WORK TO COMPLETE: Type the entries again, word for word.

=== Begin Enclosure ===

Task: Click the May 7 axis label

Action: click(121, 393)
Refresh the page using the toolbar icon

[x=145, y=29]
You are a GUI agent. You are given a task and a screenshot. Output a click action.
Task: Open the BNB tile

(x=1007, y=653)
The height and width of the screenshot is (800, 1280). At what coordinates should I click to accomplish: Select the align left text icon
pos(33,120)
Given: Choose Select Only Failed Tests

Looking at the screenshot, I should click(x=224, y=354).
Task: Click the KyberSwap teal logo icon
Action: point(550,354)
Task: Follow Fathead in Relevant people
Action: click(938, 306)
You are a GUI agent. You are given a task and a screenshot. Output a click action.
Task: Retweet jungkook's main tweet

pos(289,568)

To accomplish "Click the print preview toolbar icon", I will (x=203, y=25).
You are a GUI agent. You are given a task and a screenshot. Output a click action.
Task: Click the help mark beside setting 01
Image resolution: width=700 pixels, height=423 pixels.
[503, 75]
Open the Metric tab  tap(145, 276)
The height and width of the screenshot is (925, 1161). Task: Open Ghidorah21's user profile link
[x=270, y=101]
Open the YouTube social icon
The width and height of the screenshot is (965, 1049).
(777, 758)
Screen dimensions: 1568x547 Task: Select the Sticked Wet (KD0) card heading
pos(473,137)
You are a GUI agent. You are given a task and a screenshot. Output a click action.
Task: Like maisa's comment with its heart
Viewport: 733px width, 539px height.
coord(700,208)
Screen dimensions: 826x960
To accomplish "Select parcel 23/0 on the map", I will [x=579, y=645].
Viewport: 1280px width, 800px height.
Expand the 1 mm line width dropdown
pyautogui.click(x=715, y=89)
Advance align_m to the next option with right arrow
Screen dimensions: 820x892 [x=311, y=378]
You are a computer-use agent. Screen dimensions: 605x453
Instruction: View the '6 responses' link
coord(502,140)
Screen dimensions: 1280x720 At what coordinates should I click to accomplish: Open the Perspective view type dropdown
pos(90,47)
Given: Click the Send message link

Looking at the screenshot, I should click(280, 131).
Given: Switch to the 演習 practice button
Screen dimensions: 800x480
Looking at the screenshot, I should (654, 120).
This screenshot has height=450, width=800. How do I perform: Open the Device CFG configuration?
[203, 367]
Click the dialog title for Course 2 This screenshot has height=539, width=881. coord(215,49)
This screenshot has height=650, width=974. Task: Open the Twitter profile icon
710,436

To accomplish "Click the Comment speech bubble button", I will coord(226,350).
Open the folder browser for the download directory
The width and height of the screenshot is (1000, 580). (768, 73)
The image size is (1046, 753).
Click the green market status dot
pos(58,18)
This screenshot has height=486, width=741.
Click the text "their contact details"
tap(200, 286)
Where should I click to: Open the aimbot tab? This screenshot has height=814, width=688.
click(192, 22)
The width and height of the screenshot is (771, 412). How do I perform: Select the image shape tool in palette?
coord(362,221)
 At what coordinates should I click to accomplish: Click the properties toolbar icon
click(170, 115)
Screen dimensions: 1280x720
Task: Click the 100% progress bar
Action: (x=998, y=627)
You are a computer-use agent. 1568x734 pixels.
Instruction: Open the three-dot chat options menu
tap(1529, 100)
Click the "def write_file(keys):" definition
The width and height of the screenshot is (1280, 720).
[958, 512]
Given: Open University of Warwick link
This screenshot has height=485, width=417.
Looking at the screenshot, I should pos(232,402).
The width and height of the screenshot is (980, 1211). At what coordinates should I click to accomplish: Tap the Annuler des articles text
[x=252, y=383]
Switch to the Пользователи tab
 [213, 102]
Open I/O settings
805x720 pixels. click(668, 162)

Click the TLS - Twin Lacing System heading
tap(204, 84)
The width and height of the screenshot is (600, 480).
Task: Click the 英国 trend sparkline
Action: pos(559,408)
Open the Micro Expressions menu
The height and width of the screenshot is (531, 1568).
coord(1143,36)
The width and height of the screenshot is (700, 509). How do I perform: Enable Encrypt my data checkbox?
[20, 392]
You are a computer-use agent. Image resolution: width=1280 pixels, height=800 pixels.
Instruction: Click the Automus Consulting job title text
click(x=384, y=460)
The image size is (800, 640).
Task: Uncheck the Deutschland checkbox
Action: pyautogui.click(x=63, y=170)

=== End Enclosure ===

OUTPUT OF THE EXERCISE:
Task: Click the May 7 axis label

Action: click(121, 393)
Refresh the page using the toolbar icon

[x=145, y=29]
You are a GUI agent. You are given a task and a screenshot. Output a click action.
Task: Open the BNB tile

(x=1007, y=653)
The height and width of the screenshot is (800, 1280). At what coordinates should I click to accomplish: Select the align left text icon
pos(33,120)
Given: Choose Select Only Failed Tests

Looking at the screenshot, I should click(x=224, y=354).
Task: Click the KyberSwap teal logo icon
Action: point(550,354)
Task: Follow Fathead in Relevant people
Action: click(938, 306)
You are a GUI agent. You are given a task and a screenshot. Output a click action.
Task: Retweet jungkook's main tweet

pos(289,568)

To accomplish "Click the print preview toolbar icon", I will (x=203, y=25).
You are a GUI agent. You are given a task and a screenshot. Output a click action.
Task: Click the help mark beside setting 01
Image resolution: width=700 pixels, height=423 pixels.
[503, 75]
Open the Metric tab  tap(145, 276)
The height and width of the screenshot is (925, 1161). Task: Open Ghidorah21's user profile link
[x=270, y=101]
Open the YouTube social icon
The width and height of the screenshot is (965, 1049).
(777, 758)
Screen dimensions: 1568x547 Task: Select the Sticked Wet (KD0) card heading
pos(473,137)
You are a GUI agent. You are given a task and a screenshot. Output a click action.
Task: Like maisa's comment with its heart
Viewport: 733px width, 539px height.
coord(700,208)
Screen dimensions: 826x960
To accomplish "Select parcel 23/0 on the map", I will [x=579, y=645].
Viewport: 1280px width, 800px height.
Expand the 1 mm line width dropdown
pyautogui.click(x=715, y=89)
Advance align_m to the next option with right arrow
Screen dimensions: 820x892 [x=311, y=378]
You are a computer-use agent. Screen dimensions: 605x453
Instruction: View the '6 responses' link
coord(502,140)
Screen dimensions: 1280x720 At what coordinates should I click to accomplish: Open the Perspective view type dropdown
pos(90,47)
Given: Click the Send message link

Looking at the screenshot, I should click(280, 131).
Given: Switch to the 演習 practice button
Screen dimensions: 800x480
Looking at the screenshot, I should (654, 120).
This screenshot has height=450, width=800. How do I perform: Open the Device CFG configuration?
[203, 367]
Click the dialog title for Course 2 This screenshot has height=539, width=881. coord(215,49)
This screenshot has height=650, width=974. Task: Open the Twitter profile icon
710,436

To accomplish "Click the Comment speech bubble button", I will coord(226,350).
Open the folder browser for the download directory
The width and height of the screenshot is (1000, 580). (768, 73)
The image size is (1046, 753).
Click the green market status dot
pos(58,18)
This screenshot has height=486, width=741.
Click the text "their contact details"
tap(200, 286)
Where should I click to: Open the aimbot tab? This screenshot has height=814, width=688.
click(192, 22)
The width and height of the screenshot is (771, 412). How do I perform: Select the image shape tool in palette?
coord(362,221)
 At what coordinates should I click to accomplish: Click the properties toolbar icon
click(170, 115)
Screen dimensions: 1280x720
Task: Click the 100% progress bar
Action: (x=998, y=627)
You are a computer-use agent. 1568x734 pixels.
Instruction: Open the three-dot chat options menu
tap(1529, 100)
Click the "def write_file(keys):" definition
The width and height of the screenshot is (1280, 720).
[958, 512]
Given: Open University of Warwick link
This screenshot has height=485, width=417.
Looking at the screenshot, I should pos(232,402).
The width and height of the screenshot is (980, 1211). At what coordinates should I click to accomplish: Tap the Annuler des articles text
[x=252, y=383]
Switch to the Пользователи tab
 [213, 102]
Open I/O settings
805x720 pixels. click(668, 162)

Click the TLS - Twin Lacing System heading
tap(204, 84)
The width and height of the screenshot is (600, 480).
Task: Click the 英国 trend sparkline
Action: pos(559,408)
Open the Micro Expressions menu
The height and width of the screenshot is (531, 1568).
coord(1143,36)
The width and height of the screenshot is (700, 509). How do I perform: Enable Encrypt my data checkbox?
[20, 392]
You are a computer-use agent. Image resolution: width=1280 pixels, height=800 pixels.
Instruction: Click the Automus Consulting job title text
click(x=384, y=460)
The image size is (800, 640).
Task: Uncheck the Deutschland checkbox
Action: pyautogui.click(x=63, y=170)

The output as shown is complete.